“你……你们!你们胆敢!”天火的手儿紧紧握住杖身,关节泛着惨白。她扫视那些学妹们。她们本应是正值花季的少女,在图书馆和咖啡厅里抱着崭新的学术刊物。在休息室的壁炉旁交换首饰、化妆品,偶尔讨论隔壁班英俊的男同学。她们校服上的血迹和精液撕扯着天火的神经,她的体温疯狂地往上蹿,法杖燃起巨大的上升气流——
“不可饶恕,不可饶恕!”
“哈哈,我还以为这小猫仔的嘴巴有多硬呢,这不也是挺软乎的吗!”
肮脏的、卑劣的、下流的、恶俗的……天火几乎穷尽自己的词库形容口中带着浓烈腥臭的肉柱,教养良好的她从未想过有一天这样的东西会在自己的嘴巴里疯狂抽送。酸,臭,苦,咸,各种味道从口腔向上强奸着大脑,把她熏得眼泪横流,恶心到令她几乎发疯。士兵舒爽地赞叹一声,按着天火脑袋的手愈发加力,让自己的肉棒不断地侵犯着她娇嫩的咽喉。她金色的眸子泫然欲泣,那双本应接触书本与咖啡的眼睛此时却被男性杂乱无章的阴毛遮蔽着,眼睁睁地看着粗糙下腹每一次打在自己雪白的脸蛋上,便感觉喉肉又被强行扩张了一分。
撞击的速度加快了,天火根本没有反应过来那意味着什么。她的泪水洒在地面,沾湿了刚才被狠狠折断的法杖。一股浓烈的、尝所未尝的腥臭在她嘴里爆发。她的瞳孔放大,声带发出呜呜的哀鸣,这都无法阻挡像是变质的鱼胶一样恶心又粘稠的东西糊满嗓子,占据了呼吸道,由于硕大的龟头顶着咽喉,多余的精液居然从女孩小巧的鼻子里喷了出来。窒息的热辣感和无以伦比的作呕感疯狂撕扯着天火的神经,男性满意地从她的小嘴里拔出半挺的阴茎,上面粘连的淫丝拉出一条白色的弧线。
“学姐……呜!”透过眼泪和汗水迷蒙的视线,天火看到薄绿被男性健壮到蛮横地步的身躯压在下面,可怜的学妹正被狠狠地后入着。她已经被强暴了很久,青色的裙摆和黑丝大腿袜的末端都已经被冷却后潮湿而冰凉的精液和淫水浸透。“对……对不起……”

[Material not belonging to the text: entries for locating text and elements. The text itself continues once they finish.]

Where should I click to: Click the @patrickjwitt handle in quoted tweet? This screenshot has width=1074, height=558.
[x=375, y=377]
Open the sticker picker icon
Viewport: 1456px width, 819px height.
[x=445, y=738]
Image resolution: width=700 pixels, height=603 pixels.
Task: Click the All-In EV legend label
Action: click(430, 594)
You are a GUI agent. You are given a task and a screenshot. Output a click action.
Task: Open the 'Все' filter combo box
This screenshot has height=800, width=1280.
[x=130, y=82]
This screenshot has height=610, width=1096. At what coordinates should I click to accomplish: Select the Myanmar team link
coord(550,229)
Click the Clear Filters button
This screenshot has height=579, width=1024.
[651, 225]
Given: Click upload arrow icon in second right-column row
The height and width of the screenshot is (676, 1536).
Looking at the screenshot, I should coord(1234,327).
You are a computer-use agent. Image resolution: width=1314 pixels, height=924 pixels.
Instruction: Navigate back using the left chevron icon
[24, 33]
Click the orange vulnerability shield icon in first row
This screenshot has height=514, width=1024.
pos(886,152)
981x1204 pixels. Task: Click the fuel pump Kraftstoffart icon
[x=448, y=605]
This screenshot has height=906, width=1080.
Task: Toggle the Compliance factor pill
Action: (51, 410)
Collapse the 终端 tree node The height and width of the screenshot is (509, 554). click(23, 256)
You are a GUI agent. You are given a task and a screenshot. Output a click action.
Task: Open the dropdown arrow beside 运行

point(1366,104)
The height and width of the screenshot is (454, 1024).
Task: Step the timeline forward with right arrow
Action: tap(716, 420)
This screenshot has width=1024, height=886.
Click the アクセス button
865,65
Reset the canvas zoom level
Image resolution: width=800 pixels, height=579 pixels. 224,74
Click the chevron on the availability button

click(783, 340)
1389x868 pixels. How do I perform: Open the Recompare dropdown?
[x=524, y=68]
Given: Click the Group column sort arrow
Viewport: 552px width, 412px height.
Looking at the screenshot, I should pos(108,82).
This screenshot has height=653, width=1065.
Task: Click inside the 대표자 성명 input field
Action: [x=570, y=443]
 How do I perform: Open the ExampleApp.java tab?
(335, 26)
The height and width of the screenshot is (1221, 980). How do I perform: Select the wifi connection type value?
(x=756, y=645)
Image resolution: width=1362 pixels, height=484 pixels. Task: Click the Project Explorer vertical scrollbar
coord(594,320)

“薄绿!”看到学妹的惨状,趴在地上不停干呕的天火似乎忘记了满嘴的精浆,手脚并用地试图靠近她。正在强暴薄绿的男性狞笑着,用随身的刀架在了薄绿雪白的脖颈上。没轻没重的勒动下,粉颈上有一道粉红染了开来。“不要——不要啊!”
“学姐,救我……”薄绿虚弱地呻吟着,不知是疲惫还是惧怕,她的身体颤抖得厉害,脖颈上的肌肤几乎是主动朝着刀子在蹭。一直咬着牙的天火喊破了嗓子。“薄绿,别动,千万别动……”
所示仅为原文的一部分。